Sargent, Pamela. Farseed. Mar. 2007. 288p. Tor/Tom Doherty, $17.95 (9780765314277). Gr. 7–10.

In Earthseed (1983), genetically created teenagers were taught survival skills to fulfill a desperate plan to settle other worlds. Centuries pass; settlements are started on an earthlike planet, Home; and children are born. Then a small group breaks away and sets up its own society, which degenerates into a primitive existence. Meanwhile, those who stay at the original settlement are fearful, never straying far from their homes and pastures. In Farseed, Sargent explores the resurgence of the conflict between the groups that begins after 16-year-old Nuy, the daughter of the leader of the breakaway contingent, encounters strangers who are looking for her people.
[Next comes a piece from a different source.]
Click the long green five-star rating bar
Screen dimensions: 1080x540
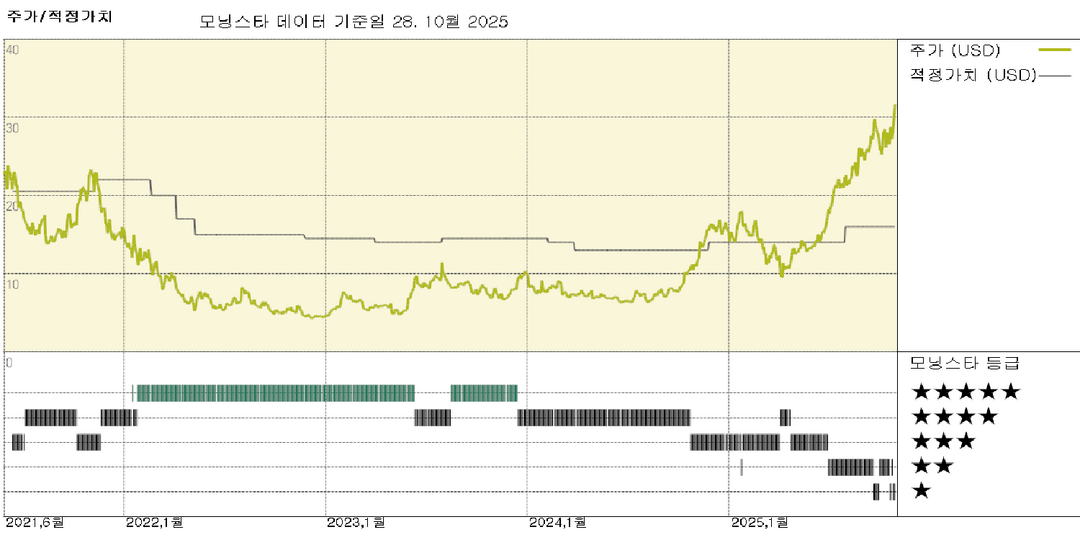[x=275, y=392]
The interpersonal dynamics, plus the challenges of adapting to another world, give this long-awaited second book of the Seed Trilogy strong appeal. —Sally Estes

Should religious studies be taught in public schools?
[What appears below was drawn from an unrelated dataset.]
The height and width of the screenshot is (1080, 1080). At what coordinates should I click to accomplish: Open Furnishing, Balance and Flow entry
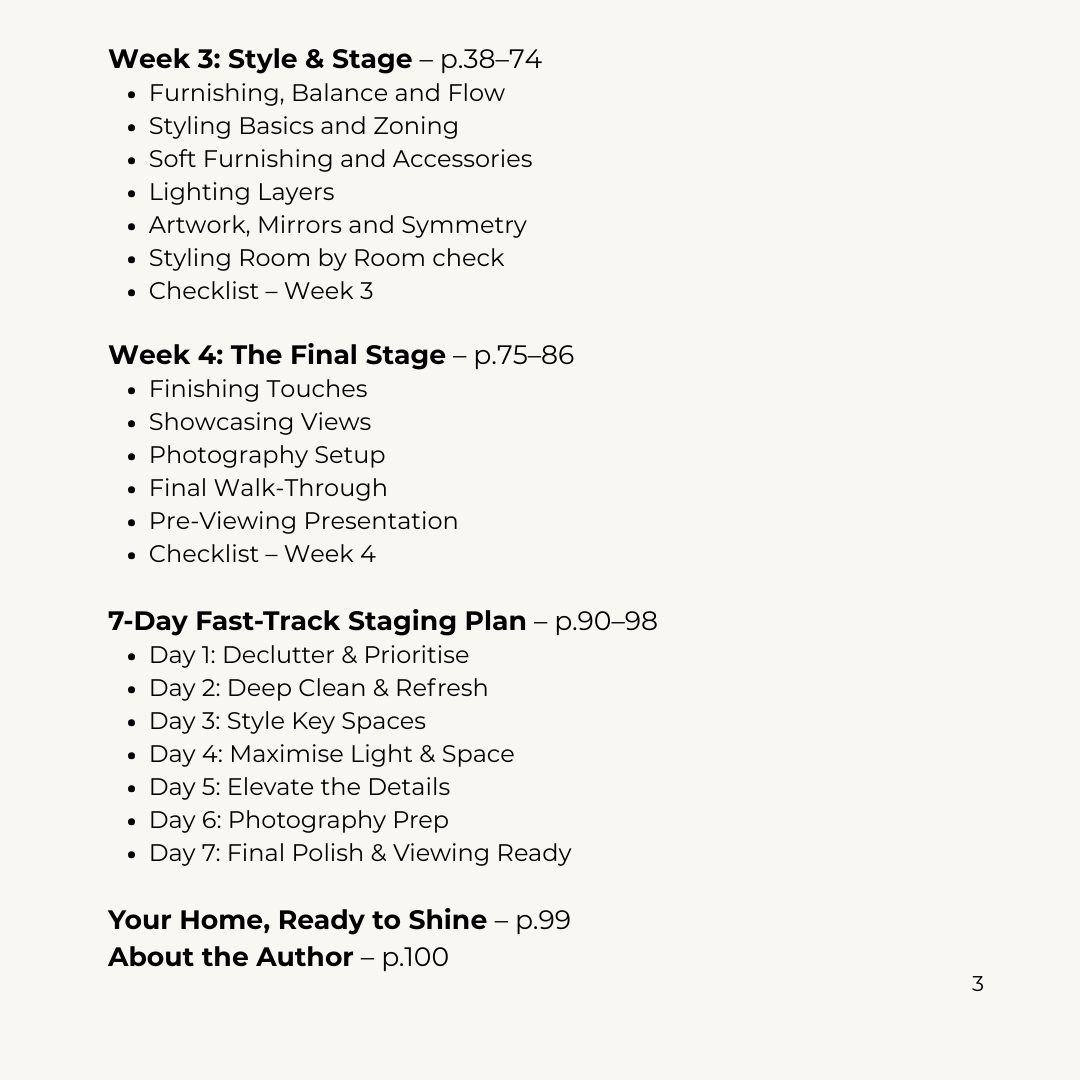[326, 93]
In today’s Times Union was my review of the book “Religious Literacy.” You can read the review here: http://blogs.timesunion.com/books/?p=423.

Here’s an excerpt:

Although chairman of the religious studies department at Boston University, Prothero’s argument isn’t about faith, but about how knowledge of religion is vital to the functioning of a democracy that requires a well-informed citizenry. This, of course, is a key rationale for journalism, so Prothero’s book is likely to get a lot of positive press for his mission, if not always for his writing.

He is careful to stress the difference between indoctrination, or making people believe a particular religion, and religious literacy, or getting people to understand “the religious terms, symbols, images, beliefs, practices, scriptures, heroes, themes, and stories that are employed in American

public life.”

Not understanding this distinction, Prothero argues, is part of the problem. Although the Supreme Court has ruled against “Sunday-school-style religious instruction,” he writes, the high court also ruled that “the Bible may constitutionally be used in an appropriate study of history, civilization, ethics, comparative religions and the like.”

For high schools, Prothero describes two required courses: one that views the Bible in terms of its literary and religious importance, another that introduces students to “the seven great religious traditions of the world: Hinduism, Buddhism, Confucianism, Daoism, Judaism, Christianity and Islam.”

For colleges, he calls for all students to be required to take one course in religious studies, so graduates can have at least “minimal religious literacy.”

The question is: Is this a good idea? What do you think?